Traditional surgical excision of an urachal remnant involves a transverse or midline infra-umbilical incision. To minimize the morbidity of surgery (for example, postoperative pain and prolonged convalescence), the laparoscopic approach for resection of the urachus was first introduced by Trondsen et al. [30] Since then some other teams have published their series of a laparoscopic approach [27, 28, 31, 3436].

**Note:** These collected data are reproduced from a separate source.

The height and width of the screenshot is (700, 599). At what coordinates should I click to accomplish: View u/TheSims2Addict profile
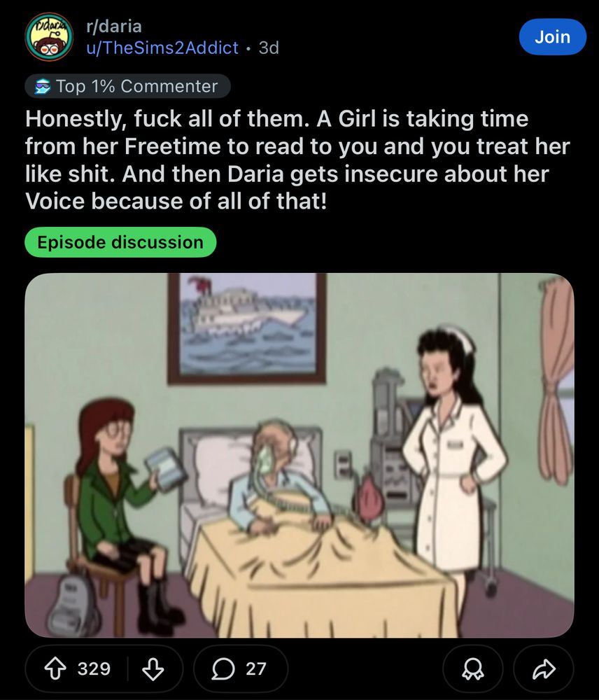pos(162,48)
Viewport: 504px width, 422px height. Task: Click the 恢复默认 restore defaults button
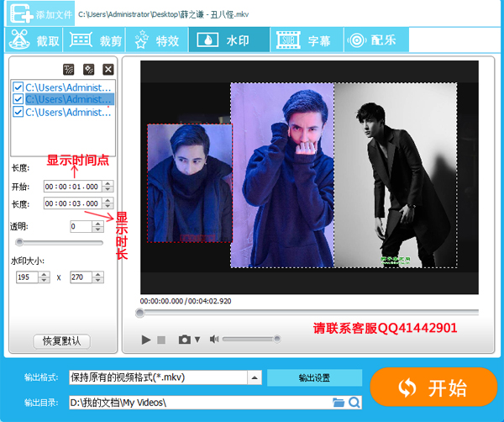coord(61,341)
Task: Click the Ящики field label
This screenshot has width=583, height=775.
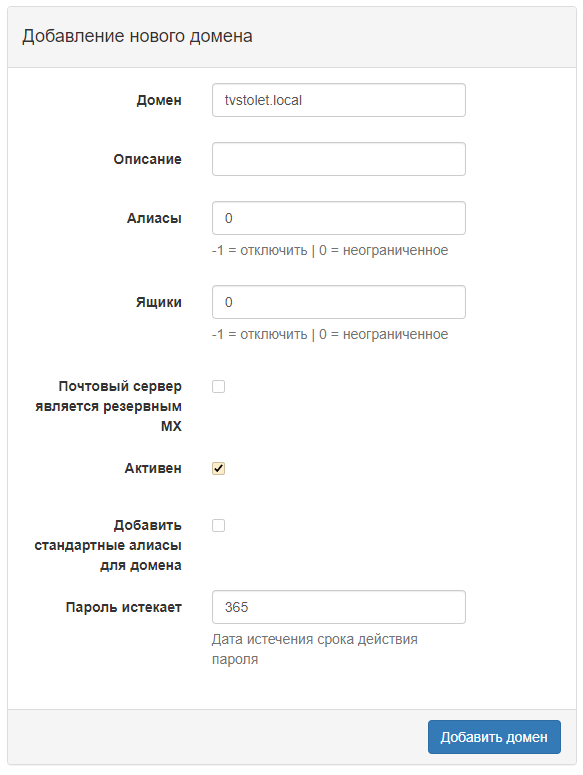Action: 159,302
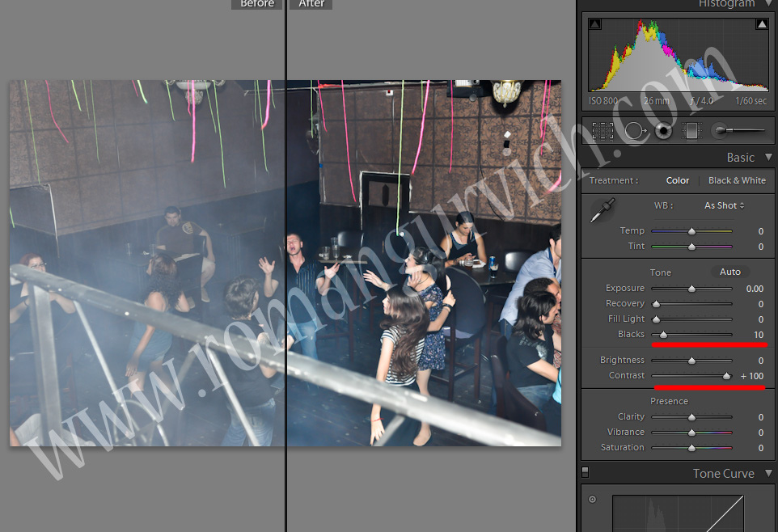Screen dimensions: 778x532
Task: Select the Graduated Filter tool
Action: (691, 130)
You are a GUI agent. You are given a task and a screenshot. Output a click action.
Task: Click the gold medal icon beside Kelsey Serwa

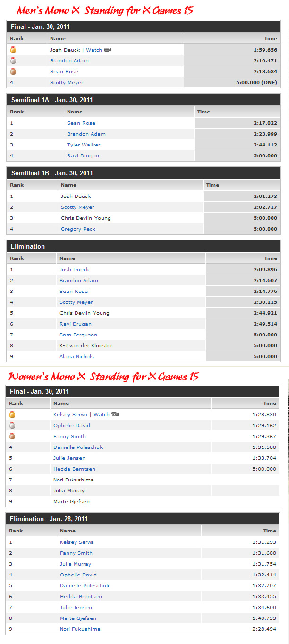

Each case was technically feasible with acceptable operative time but no quantitative assessment of outcome and morbidity was provided [33, 37]. Using three or four trocars 12mm or less we adhered to the basic surgical principles of urachal surgery in each case [33], such as medial umbilical ligaments with or without a bladder cuff. This technique offers many advantages, such as short duration of hospital stay (2.75 days) and brief recovery with a mean return to normal activity in 11 days [33, 37]. In addition, the laparoscopic approach provides an improved cosmetic result. Recently, Maciej Patrzyk et al. [38] have suggested and described a minimally invasive technique: single incision laparoscopic surgery (SILS), with the advantage of a better cosmetic result that can be adopted as an optional laparoscopic approach in specialized centers.

Conclusions

In summary, urachal abscess may only present with abdominal pain without obvious erythematous periumbilical tissue or exudates in adults. Despite the low incidence in adult patients, it should not be ignored in the differential diagnosis of abdominal pain. History taking and detailed physical examination may help in early diagnosis. US and CT scan are the gold standard diagnostic tools for suspected cases of urachal lesions.

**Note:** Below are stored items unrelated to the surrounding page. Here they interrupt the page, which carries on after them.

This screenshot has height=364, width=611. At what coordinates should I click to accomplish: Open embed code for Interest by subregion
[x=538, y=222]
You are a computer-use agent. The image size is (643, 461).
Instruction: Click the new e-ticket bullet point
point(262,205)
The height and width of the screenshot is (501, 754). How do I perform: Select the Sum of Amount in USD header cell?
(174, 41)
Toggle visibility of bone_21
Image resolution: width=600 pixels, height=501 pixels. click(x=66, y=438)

Treatment of the infected urachal remnants in adulthood should consist of antibiotic treatment combined with adequate drainage and later followed by total excision of the remnant including resection of the bladder cuff. This strategy seems to be the most effective treatment option.

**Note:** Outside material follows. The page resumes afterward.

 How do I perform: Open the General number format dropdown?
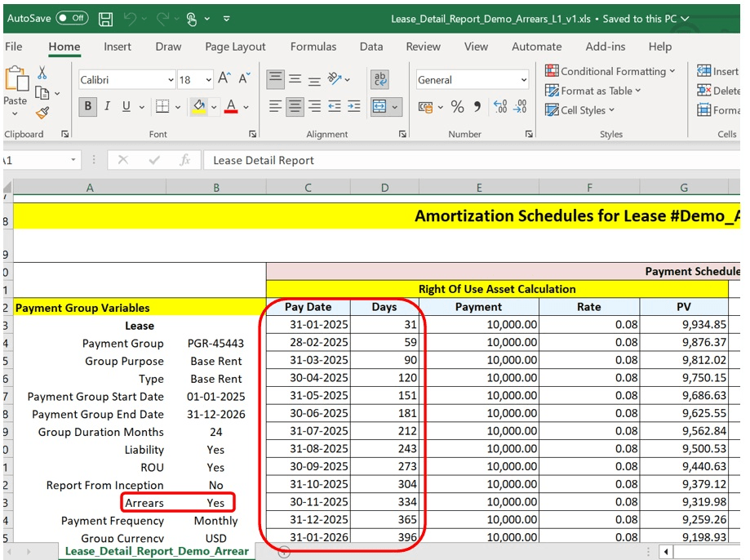523,80
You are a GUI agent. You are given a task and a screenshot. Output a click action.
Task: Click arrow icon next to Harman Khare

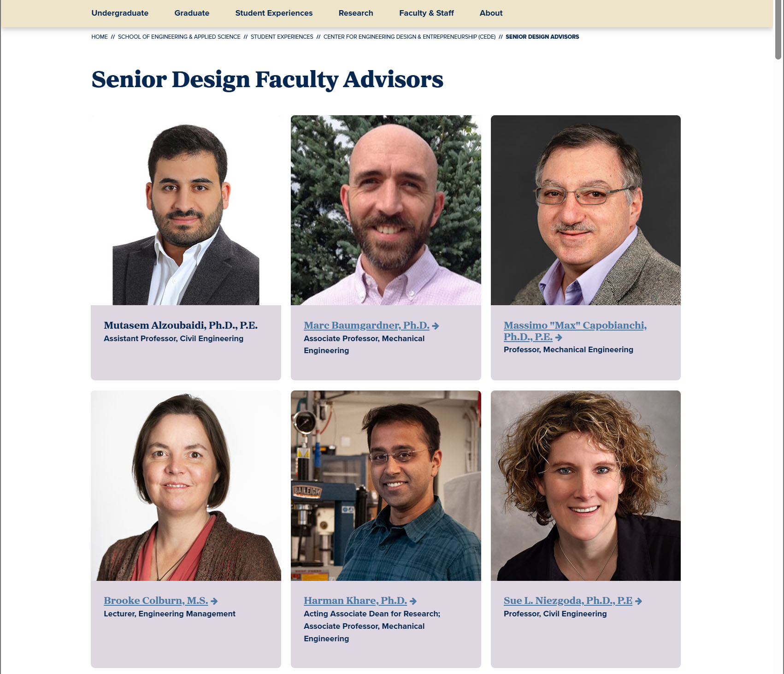(x=413, y=601)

The laparoscopic approach appears to be a safe and effective alternative to open surgery in the management of urachal remnants with recurrent infections in both infants and adults. It provides easier access to the bladder dome in contrast to classical open surgical incisions. In addition it permits an acceptable excision of the lesion without producing marked scarring. It yields good long-term cosmetic results.

Consent

Written informed consent was obtained from the patients for publication of this manuscript and any accompanying images. A copy of the written consent is available for review by the Editor-in-Chief of this journal.